Quarta-feira, 21 de Outubro de 1981

 

O perdão é uma graça e um mistério do coração humano

1. Também hoje, neste grato encontro convosco, caros Irmãos e Irmãs, desejo voltar ao acontecimento de 13 de Maio passado. Volto a ele para recordar o que já naquele dia foi pronunciado diante de Cristo que é Mestre e Redentor das nossas almas, e que depois foi dito em voz alta e publicamente no domingo seguinte, a 17 de Maio, na oração do Regina Caeli.

Eis as palavras a que hoje não só me refiro, mas que também repito para exprimir a verdade nelas contida, que tanto hoje como então é verdade da minha alma, do meu coração e da minha consciência.

"Caríssimos Irmãos e Irmãs, sei que nestes dias, e de modo especial nesta hora do Regina Caeli estais unidos a mim. Agradeço-vos comovido as vossas orações e abençoo-vos a todos. Estou particularmente próximo das duas pessoas atingidas como eu. Peço pelo irmão que me feriu, a quem perdoei sinceramente. Unido a Cristo, Sacerdote e vítima, ofereço os meus sofrimentos pela Igreja e pelo mundo. A Ti, Maria, repito: Totus tuus ego sum".

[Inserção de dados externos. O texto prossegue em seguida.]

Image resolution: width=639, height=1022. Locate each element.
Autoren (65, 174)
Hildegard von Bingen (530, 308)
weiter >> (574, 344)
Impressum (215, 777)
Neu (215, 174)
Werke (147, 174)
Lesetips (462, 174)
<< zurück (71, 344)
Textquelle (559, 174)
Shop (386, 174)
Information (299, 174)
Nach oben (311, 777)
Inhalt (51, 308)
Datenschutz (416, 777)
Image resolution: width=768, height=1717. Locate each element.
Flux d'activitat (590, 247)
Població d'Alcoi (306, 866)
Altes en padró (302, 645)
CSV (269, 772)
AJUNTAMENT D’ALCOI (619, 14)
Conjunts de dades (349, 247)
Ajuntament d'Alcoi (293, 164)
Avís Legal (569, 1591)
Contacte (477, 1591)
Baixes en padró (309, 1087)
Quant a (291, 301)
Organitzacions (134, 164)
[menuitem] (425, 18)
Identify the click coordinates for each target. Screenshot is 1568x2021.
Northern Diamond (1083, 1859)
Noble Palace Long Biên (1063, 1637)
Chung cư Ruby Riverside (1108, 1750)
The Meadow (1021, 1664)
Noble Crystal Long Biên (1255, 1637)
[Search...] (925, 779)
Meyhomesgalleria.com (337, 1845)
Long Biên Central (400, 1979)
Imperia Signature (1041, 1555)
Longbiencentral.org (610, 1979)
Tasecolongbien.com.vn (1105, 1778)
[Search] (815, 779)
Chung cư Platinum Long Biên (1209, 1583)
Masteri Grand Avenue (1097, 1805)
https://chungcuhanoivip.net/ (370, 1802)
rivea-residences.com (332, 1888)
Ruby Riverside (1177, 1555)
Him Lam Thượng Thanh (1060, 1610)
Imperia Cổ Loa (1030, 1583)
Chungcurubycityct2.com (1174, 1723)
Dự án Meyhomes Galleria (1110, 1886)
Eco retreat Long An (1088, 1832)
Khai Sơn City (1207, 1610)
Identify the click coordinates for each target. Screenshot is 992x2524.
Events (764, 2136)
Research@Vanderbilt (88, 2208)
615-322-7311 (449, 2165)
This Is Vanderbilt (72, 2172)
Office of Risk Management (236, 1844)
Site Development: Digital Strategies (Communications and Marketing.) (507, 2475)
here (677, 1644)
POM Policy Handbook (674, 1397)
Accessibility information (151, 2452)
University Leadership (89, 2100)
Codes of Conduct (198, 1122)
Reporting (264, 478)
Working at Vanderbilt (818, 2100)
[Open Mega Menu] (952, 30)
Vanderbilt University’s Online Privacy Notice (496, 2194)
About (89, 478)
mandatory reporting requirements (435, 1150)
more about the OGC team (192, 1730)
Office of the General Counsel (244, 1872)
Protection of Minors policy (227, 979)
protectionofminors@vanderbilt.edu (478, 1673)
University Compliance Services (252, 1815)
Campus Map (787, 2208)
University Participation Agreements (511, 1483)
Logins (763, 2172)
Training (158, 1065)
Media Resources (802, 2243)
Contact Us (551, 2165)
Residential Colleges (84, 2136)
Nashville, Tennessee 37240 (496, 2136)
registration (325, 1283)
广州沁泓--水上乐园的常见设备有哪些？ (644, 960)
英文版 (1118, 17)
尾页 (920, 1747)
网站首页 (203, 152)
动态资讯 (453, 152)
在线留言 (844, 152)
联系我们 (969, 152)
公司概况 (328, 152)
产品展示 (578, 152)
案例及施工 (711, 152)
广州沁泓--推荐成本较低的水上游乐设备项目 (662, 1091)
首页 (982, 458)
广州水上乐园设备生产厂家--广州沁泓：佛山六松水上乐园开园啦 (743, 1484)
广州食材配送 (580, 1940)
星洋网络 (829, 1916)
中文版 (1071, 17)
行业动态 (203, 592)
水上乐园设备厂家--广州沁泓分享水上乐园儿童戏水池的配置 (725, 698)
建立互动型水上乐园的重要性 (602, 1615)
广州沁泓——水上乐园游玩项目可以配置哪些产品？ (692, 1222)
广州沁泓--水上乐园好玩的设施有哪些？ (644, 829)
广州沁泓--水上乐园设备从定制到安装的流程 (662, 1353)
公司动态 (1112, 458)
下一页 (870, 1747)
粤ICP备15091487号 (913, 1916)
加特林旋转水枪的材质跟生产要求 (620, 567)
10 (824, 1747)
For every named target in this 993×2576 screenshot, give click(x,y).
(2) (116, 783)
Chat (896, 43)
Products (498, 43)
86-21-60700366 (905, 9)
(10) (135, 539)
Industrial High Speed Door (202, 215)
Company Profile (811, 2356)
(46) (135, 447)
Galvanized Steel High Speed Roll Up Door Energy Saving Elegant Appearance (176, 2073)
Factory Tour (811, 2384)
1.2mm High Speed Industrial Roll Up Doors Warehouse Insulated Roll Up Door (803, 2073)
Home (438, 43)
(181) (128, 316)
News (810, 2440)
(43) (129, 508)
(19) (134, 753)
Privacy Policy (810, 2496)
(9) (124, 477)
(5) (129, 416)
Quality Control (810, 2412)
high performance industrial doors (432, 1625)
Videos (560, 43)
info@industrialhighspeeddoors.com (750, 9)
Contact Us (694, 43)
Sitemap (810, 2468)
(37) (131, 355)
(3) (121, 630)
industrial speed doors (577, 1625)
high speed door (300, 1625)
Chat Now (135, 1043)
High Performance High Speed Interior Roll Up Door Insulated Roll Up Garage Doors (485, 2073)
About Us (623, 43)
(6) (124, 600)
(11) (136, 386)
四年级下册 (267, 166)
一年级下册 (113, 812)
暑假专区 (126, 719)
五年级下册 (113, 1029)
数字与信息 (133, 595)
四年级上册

Perdão! Cristo ensinou-nos a perdoar. Muitas vezes e de vários modos Ele falou de perdão. Quando Pedro Lhe perguntou quantas vezes devia perdoar ao seu próximo, "Até sete vezes?", Jesus respondeu que devia perdoar "setenta vezes sete" (Mt 18, 21 s.). Isto quer dizer, praticamente, sempre: de facto o número "setenta" vezes "sete" é simbólico, e, mais do que uma quantidade determinada, significa uma quantidade incalculável, infinita. Respondendo à pergunta sobre como se deve rezar, Cristo pronunciou aquelas magníficas palavras dirigidas ao Pai: "Pai nosso, que estais no céu"; e entre os pedidos que formam esta oração, o último fala do perdão: "Perdoai-nos as nossas ofensas, assim como nós perdoamos" àqueles que são culpados para connosco (="aos nossos devedores"). Por fim o próprio Cristo confirmou a verdade destas palavras sobre a Cruz, quando, dirigindo-se ao Pai, suplicou: "Perdoa-lhes!", "Perdoa-lhes, ó Pai, porque não sabem o que fazem" (Lc 23, 34).

"Perdão" é palavra pronunciada pelos lábios de um homem, a quem fizeram mal. Melhor, é a palavra do coração humano. Nesta palavra do coração, cada um de nós se esforça por superar a fronteira da inimizade, que pode separá-lo do outro, procura reconstruir interiormente o espaço de compreensão, de contacto e de união. Cristo ensinou-nos com a palavra do Evangelho, e sobretudo com o próprio exemplo, que este espaço me abre não só diante do outro homem, mas simultaneamente diante de Deus mesmo. O Pai, que é Deus de perdão e de misericórdia, deseja agir precisamente neste espaço do perdão humano — deseja perdoar àqueles que são reciprocamente capazes de perdoar, àqueles que procuram pôr em prática aquelas palavras: "Perdoai-nos... como nós perdoamos".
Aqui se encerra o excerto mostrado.